Definate Tendayi Mukwe was employed by the National Health Service (NHS) and worked with substance misusers at the institution which holds young offenders.

Mukwe's last leave to remain in the UK expired in February 2003 and she was refused an extension.

A year later, she began training to become a registered nurse. She applied for an NHS student bursary to take a nursing diploma at Thames Valley University, which was awarded on the basis of settled status in the UK, which she claimed using a falsely endorsed passport.

Mukwe, registered as a nurse with the Nursing and Midwifery Council, was arrested at her workplace on December 4, 2008 - six months into her job.
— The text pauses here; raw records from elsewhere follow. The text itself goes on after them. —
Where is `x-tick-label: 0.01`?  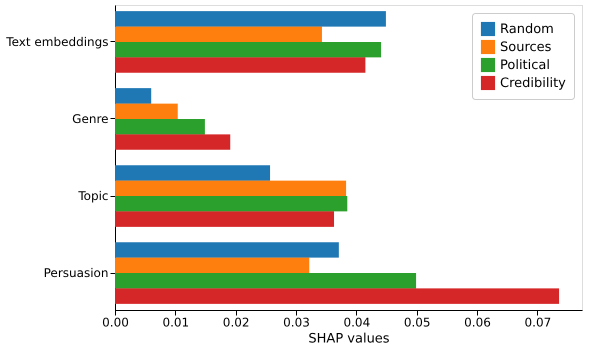
x-tick-label: 0.01 is located at coordinates (176, 323).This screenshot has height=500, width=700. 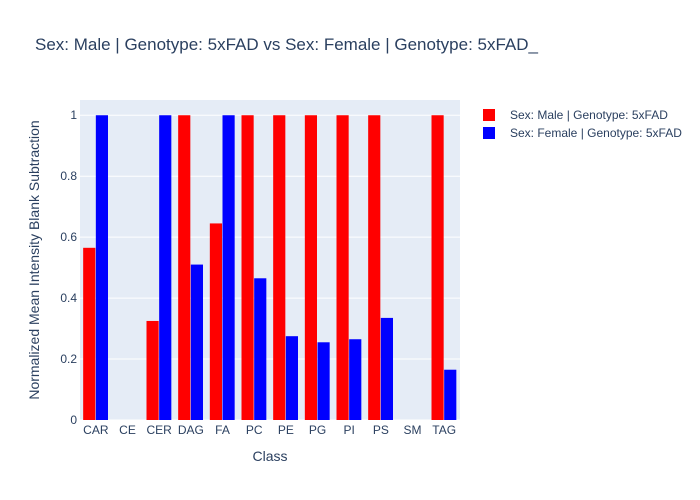 I want to click on bar-pi-female, so click(x=356, y=380).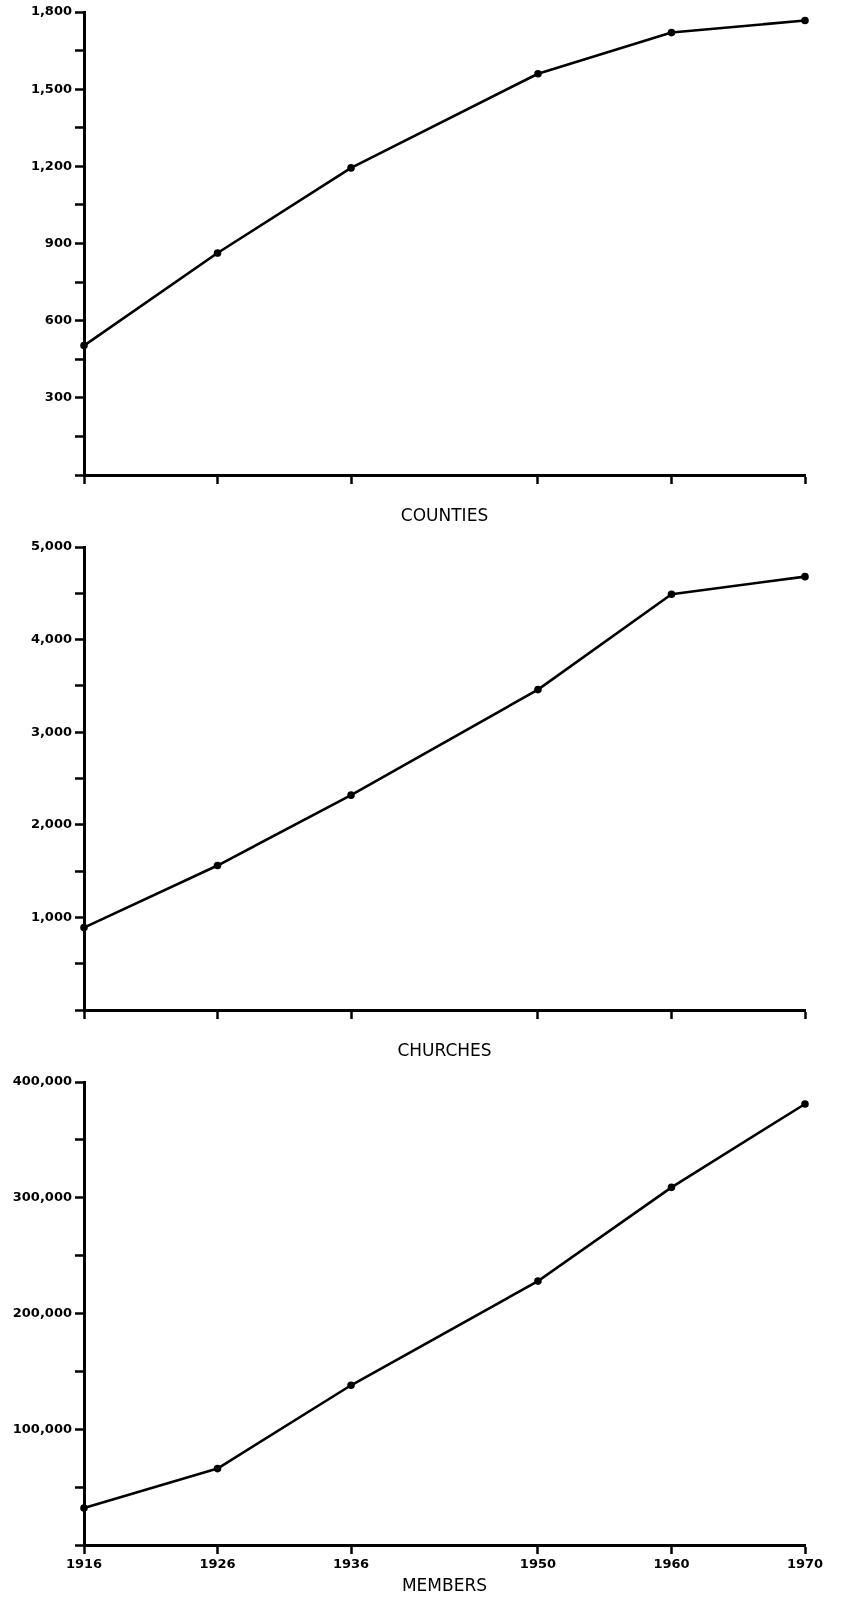 Image resolution: width=845 pixels, height=1615 pixels. What do you see at coordinates (444, 1050) in the screenshot?
I see `x-axis-title: CHURCHES` at bounding box center [444, 1050].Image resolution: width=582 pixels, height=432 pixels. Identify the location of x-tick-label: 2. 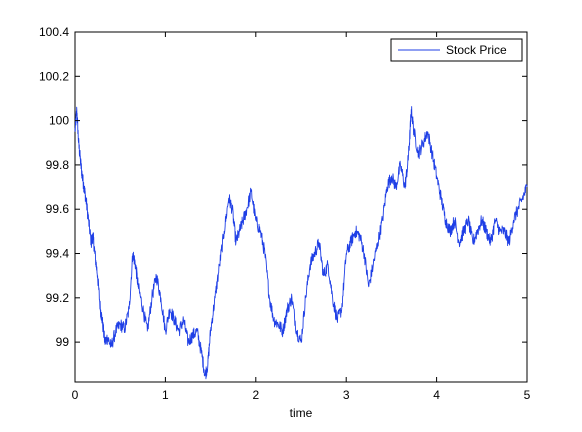
(256, 395).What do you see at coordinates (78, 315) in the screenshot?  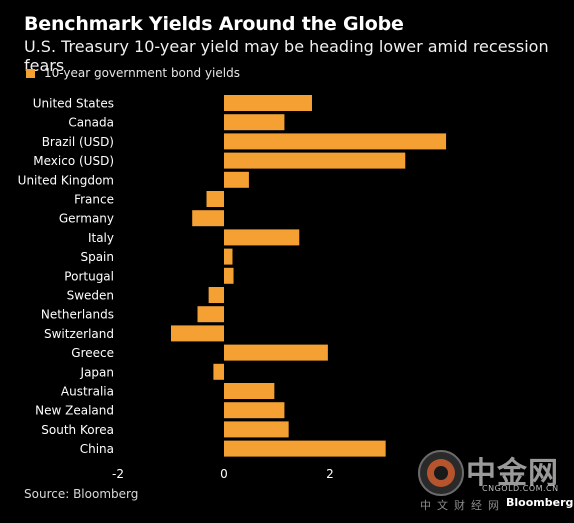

She had used the same altered Zimbabwean passport, containing a false indefinite leave to remain endorsement, to prove her entitlement to work.

Mukwe initially pleaded not guilty to all charges but, at her trial on May 13 this month, she pleaded guilty to possessing the falsified passport with intent, obtaining a bursary by deception and overstaying – with the fraud charge relating to her prison employment to lie on file.

She was sentenced to a year’s imprisonment in total - six months for the passport offence and six months for obtaining the bursary (to be served consecutively) and 21 days for overstaying (to be served concurrently).

Addressing Mukwe, Judge Gratwicke said that the NHS bursary she obtained of £20,636.00 “is money you are not entitled to – it is not your money”.

Frank Ginnelly, Operational Fraud Manager Eastern, NHS Counter Fraud, said: “It is not acceptable to abuse NHS Student Bursaries in this way. This outcome shows the public that NHS Counter Fraud is vigorous in protecting their precious health resources.”